Nov. 11th, 2011

.005

WARDED TO PETER:
I can't sleep. You're probably asleep so won't even read this until the morning, but I can't sleep. I figured if by the off chance you were still up and I caught you, that I'd tell you this even if it's something dumb for me to be whinging about to you. That I can't sleep, that is.

Nov. 6th, 2011

.004

WARDED TO SHERLOCK:
You've been voted by myself to help me figure out a way to raise morale in the office. Between Auror Scrimgeour and all of these people turning out to be vigilantes and all of these trials, everyone just seems kind of... blah. So I want to find a way to show the full-fledged members of the DMLE how much they are appreciated, even if it's by two of their trainees.

We need a plan and you're the most anal retentive diligent person I know. Yay you!
WARDED TO DMLE:
I already passed word through a few people, but thought I'd make an "official" statement about how since I stayed late to review some theories and help with paperwork - & am still here - that I'm willing to refill any coffee mugs or tea cups before I head out!
PETER, DID YOU KILL THAT SPIDER THAT WAS IN THE LOO YET? I KIND OF NEED TO SHOWER WHEN I COME HOME AND CAN'T WHEN THERE IS BUG THE SIZE OF A FRYING PAN STARING AT ME WHILE I'M TRYING TO WASH MY HAIR!

Also, are there any pastries left or should I pick up more? Love you. Thanks.

Oct. 10th, 2011

.003

i don't think i have a stomach lining anymore. and this stupid nurse won't leave me alone.

bloody duck.
Tags:

.002

WARDED TO PETER:
What do you make of what happened on the WWN the other day? I've been thinking it over for a few days and I'm not entirely sure I want to believe the son of a Death Eater made it through the DMLE screening process. On the other hand? Like... that was a lot of information those people knew. Do you think someone just might make up a bunch of lies to paint those people in a good light even if they were really Death Eaters themselves? It's not like subterfuge isn't a dime a dozen these days, sadly.

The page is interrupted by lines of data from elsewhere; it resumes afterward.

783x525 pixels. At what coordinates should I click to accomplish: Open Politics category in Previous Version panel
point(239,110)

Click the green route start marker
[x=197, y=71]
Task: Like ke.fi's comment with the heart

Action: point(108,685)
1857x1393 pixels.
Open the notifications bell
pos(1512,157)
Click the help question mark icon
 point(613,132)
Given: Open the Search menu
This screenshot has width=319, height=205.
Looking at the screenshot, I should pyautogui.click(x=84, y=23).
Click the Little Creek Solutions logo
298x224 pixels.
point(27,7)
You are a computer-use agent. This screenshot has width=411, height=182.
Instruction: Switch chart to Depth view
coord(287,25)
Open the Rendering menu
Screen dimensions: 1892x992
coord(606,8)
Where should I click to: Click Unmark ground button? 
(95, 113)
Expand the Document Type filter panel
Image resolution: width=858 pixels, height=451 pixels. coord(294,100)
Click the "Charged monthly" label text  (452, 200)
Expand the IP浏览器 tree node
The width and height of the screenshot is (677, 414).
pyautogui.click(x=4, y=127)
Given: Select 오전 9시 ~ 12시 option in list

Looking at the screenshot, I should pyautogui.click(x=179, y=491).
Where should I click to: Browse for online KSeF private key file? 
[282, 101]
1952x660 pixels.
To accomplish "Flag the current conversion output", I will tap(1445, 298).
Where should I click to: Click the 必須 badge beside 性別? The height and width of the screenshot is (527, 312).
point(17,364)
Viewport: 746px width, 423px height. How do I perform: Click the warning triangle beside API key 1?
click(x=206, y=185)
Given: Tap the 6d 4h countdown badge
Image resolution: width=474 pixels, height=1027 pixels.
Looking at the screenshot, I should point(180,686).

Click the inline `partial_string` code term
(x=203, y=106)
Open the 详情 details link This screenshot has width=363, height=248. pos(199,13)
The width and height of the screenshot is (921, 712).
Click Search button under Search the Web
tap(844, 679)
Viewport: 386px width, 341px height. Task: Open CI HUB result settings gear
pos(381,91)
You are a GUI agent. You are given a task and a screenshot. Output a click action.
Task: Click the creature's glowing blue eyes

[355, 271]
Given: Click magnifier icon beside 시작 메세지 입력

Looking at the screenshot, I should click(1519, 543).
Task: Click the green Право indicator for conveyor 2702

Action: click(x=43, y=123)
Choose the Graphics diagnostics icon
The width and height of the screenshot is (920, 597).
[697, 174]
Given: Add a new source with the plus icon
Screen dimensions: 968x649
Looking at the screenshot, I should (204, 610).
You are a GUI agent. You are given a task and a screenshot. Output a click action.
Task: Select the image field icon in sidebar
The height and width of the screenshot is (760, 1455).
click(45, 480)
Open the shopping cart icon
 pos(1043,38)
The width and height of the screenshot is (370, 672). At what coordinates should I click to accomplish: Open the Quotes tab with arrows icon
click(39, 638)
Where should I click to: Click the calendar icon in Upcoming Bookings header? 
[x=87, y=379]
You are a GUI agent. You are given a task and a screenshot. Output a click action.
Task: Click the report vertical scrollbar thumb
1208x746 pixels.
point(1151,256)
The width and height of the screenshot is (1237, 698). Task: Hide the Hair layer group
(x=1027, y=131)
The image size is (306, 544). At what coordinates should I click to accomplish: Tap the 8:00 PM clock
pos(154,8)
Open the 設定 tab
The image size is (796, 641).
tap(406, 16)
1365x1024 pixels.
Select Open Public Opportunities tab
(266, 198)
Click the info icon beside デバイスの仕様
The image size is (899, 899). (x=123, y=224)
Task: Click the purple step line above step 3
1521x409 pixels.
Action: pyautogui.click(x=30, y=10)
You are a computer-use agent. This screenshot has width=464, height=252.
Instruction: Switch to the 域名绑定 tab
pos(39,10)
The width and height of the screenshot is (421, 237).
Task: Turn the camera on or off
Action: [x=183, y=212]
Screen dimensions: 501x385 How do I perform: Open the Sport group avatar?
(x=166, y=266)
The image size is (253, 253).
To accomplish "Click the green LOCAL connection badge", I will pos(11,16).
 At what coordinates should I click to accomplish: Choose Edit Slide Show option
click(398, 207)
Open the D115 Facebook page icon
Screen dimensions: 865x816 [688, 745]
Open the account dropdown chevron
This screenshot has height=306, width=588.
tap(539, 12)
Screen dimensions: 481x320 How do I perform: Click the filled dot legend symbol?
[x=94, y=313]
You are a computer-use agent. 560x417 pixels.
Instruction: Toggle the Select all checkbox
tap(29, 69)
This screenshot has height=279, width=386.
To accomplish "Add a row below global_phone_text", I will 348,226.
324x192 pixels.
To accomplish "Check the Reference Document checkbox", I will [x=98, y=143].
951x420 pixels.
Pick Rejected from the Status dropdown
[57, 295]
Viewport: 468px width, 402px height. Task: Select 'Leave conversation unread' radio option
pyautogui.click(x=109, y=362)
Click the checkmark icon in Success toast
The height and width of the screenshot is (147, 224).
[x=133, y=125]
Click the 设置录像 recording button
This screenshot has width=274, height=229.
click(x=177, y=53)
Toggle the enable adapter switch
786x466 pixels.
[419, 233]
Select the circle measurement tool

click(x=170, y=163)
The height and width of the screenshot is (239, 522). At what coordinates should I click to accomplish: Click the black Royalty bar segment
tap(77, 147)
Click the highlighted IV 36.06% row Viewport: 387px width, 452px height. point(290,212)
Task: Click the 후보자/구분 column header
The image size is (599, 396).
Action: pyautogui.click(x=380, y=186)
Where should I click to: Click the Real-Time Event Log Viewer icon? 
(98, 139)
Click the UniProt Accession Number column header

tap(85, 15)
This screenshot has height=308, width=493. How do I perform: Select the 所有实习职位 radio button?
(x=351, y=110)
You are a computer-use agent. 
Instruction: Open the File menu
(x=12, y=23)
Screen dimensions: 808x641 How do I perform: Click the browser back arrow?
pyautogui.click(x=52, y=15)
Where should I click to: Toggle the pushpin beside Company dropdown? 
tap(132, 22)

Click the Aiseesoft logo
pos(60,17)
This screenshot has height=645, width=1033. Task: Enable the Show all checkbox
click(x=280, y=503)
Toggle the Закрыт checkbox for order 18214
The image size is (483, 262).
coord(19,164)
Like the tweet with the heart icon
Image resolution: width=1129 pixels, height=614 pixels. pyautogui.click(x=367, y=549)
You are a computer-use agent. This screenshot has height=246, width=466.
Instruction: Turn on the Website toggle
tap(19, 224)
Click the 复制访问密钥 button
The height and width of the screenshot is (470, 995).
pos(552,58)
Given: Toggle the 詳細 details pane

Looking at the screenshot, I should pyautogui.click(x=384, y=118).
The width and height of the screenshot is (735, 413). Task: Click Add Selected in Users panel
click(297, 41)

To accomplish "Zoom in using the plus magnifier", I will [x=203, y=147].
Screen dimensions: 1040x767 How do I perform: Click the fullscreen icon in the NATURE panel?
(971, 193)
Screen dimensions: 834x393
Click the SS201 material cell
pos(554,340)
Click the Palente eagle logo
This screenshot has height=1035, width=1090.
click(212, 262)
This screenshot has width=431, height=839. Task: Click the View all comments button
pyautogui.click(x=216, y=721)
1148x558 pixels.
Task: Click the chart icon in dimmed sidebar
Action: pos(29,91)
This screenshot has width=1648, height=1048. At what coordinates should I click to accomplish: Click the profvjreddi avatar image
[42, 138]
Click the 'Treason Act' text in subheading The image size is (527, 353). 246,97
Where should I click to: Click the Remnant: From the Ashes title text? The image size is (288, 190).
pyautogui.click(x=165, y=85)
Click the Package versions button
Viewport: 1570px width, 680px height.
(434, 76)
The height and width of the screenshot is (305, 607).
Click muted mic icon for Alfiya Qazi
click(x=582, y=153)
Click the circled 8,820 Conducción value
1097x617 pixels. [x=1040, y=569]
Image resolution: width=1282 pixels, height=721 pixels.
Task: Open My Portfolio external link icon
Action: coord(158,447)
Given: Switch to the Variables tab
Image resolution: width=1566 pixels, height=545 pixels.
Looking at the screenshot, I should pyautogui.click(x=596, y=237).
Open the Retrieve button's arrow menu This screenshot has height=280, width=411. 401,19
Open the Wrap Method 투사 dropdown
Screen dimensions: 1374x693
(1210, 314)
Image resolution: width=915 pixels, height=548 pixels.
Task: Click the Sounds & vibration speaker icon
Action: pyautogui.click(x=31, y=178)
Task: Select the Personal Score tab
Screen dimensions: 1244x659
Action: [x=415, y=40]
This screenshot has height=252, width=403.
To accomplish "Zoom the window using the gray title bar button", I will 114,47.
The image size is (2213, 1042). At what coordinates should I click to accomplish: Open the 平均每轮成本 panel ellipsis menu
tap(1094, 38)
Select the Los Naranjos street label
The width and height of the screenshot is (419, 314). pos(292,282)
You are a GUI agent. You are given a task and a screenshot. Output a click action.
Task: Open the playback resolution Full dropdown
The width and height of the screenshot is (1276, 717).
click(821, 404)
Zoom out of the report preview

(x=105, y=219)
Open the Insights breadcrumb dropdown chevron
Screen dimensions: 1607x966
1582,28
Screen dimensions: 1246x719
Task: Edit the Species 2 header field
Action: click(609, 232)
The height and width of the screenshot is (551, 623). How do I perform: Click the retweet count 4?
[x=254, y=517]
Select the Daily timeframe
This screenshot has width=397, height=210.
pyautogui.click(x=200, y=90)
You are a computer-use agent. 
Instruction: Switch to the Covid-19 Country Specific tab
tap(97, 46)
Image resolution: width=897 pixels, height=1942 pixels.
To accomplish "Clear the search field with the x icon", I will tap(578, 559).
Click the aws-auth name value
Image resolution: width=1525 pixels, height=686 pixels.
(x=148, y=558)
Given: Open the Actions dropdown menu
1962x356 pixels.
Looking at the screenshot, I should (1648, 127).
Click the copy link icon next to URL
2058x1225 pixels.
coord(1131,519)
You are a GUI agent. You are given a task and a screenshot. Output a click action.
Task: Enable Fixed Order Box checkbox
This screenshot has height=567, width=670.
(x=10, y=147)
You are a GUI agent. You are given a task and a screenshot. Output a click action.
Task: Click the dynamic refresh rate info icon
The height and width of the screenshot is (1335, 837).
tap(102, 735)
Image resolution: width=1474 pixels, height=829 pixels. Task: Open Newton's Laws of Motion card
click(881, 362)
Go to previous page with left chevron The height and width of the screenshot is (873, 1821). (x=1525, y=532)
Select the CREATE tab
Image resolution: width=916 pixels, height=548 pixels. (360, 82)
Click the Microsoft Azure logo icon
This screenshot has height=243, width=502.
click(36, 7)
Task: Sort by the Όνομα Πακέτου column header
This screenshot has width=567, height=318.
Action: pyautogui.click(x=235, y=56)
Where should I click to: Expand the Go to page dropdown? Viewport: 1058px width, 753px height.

And I'm sorry I called you a stupid bloody wanker. You're not.
WARDED TO DMLE TRAINEES:
Does someone want to have a practice duel tomorrow? Not focused on any one thing specifically, but I just want to practice.
WARDED TO AUROR SCRIMGEOUR:
Sir, I was wondering if I might have a word with you at your discretion.
I'm sick of pancakes. I think I've been making them so much lately that I've set myself off them.

Oct. 3rd, 2011

.001

PRIVATE:
Nine days. You can do this, Piper.
FOUND IT! And yet I'm still not sure how I continually lose my journal, only to find it in the most random places. The icebox? Check. Under the radiator? Check. Under the post? Check. In a flower pot in the backyard, sitting on my windowsill behind the curtains or on top of the drying dishes? Check, check and check!

Peter, I'm beginning to suspect our house is haunted.

Though our neighbor across the way would probably like that since he's already started putting up his Hallowe'en decorations. I love that he practically has a pumpkin patch set out in his yard, but think he could do without the scarecrow that looks like a witch. She's a bit too green and warty and foul-looking for me. Her familiar is cute, at least.